The nationalization of the Iranian oil industry (نهضت ملی شدن صنعت نفت ایران) resulted from a movement in the Iranian parliament (Majlis) to seize control of Iran's oil industry, which had been run by private companies, largely controlled by foreign interests. The legislation was passed on 15 March 1951, and was verified by the Majlis on 17 March 1951. The legislation led to the nationalization of the Anglo-Iranian Oil Company (AIOC) and the formation of the National Iranian Oil Company (NIOC). The movement was led by Mohammad Mosaddegh, a member of the Majlis for the National Front and future prime minister of Iran.

The movement to nationalize the oil industry was the reaction to the following concessions made by Iran to foreign powers: the 1872 Reuter concession, the 1901 D'Arcy Concession, the 1933 agreement between the Iranian government and AIOC, and the 1949 Gas-Gulshaiyan Supplemental Oil Agreement.
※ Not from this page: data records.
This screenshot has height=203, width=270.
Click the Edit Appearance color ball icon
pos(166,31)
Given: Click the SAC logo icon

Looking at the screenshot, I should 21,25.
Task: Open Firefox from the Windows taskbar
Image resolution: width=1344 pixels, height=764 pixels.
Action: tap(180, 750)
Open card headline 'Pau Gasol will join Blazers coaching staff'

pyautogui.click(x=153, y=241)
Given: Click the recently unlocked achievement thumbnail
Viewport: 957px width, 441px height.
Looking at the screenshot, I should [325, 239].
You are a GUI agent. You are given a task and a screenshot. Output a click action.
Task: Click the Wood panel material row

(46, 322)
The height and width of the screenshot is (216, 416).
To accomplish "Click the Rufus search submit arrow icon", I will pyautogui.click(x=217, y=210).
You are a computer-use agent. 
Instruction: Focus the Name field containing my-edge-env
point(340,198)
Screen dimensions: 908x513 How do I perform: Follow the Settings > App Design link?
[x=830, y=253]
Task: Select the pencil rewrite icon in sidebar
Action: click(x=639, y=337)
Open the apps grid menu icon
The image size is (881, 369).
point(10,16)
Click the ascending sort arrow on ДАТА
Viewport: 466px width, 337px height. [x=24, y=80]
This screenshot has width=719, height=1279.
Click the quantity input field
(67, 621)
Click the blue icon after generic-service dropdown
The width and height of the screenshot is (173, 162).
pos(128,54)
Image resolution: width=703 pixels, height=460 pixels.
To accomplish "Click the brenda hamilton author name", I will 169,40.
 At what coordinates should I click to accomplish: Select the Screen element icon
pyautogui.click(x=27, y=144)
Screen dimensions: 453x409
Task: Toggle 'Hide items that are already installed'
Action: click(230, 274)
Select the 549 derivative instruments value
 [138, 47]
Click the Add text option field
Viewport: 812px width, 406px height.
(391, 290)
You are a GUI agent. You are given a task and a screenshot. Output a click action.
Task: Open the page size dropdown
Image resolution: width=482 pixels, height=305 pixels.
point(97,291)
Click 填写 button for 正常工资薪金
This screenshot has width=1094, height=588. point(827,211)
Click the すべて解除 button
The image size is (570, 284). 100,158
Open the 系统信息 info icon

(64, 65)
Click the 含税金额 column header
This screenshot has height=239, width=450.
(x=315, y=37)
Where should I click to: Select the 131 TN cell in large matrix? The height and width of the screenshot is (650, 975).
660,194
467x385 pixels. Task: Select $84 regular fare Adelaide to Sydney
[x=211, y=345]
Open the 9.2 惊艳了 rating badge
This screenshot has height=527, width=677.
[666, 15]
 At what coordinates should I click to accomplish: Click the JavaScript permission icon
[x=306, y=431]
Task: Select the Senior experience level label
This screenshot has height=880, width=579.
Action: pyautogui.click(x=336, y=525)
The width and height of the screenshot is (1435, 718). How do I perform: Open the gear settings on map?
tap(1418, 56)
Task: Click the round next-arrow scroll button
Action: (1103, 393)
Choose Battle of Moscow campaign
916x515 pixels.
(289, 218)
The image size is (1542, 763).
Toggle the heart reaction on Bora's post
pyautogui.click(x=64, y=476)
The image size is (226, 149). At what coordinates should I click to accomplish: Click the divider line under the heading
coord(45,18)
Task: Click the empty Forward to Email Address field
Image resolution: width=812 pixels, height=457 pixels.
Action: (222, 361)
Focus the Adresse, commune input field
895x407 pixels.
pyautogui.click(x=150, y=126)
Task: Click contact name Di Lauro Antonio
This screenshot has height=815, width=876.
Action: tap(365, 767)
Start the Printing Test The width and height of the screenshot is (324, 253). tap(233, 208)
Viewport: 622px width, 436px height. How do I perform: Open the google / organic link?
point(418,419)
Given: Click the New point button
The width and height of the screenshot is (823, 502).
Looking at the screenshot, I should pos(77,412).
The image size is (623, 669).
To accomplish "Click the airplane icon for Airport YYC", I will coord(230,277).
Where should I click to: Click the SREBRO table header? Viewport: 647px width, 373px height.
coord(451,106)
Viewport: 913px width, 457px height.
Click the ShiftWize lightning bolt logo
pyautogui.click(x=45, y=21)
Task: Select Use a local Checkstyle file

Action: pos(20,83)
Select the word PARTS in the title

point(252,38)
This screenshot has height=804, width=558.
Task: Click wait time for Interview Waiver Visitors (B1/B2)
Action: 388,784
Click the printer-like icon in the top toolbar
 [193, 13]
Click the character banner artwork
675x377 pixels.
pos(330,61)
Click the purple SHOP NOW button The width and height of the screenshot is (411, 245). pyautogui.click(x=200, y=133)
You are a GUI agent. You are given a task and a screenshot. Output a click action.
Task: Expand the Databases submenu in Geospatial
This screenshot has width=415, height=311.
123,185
According to the political scientist Mark J. Gasiorowski, the oil nationalization movement had two major results: the establishment of a democratic government and the pursuit of Iranian national sovereignty.

==Background==
From the time of the discovery of oil in Iran, foreign powers used force and exploited the weakness of the Iranian state to coerce it into concessions which allowed foreign companies to control oil extraction. The nationalization of the oil industry was the response to these foreign interventions. Particularly the following concessions:
1. 1872 Reuter concession
2. 1901 D'Arcy Concession
3. 1933 Agreement between Iran and AIOC
4. 1949 Gass-Gulshaiyan Supplemental Oil Agreement

Relations between Iran and AIOC were never smooth. In 1932 Iran considered expropriation. Tensions increased during the 1940s as British taxes increased while royalties to Iran declined. By 1948, Britain received substantially more revenue from AIOC than Iran. Negotiations to meet this and other Iranian concerns exacerbated rather than eased tensions.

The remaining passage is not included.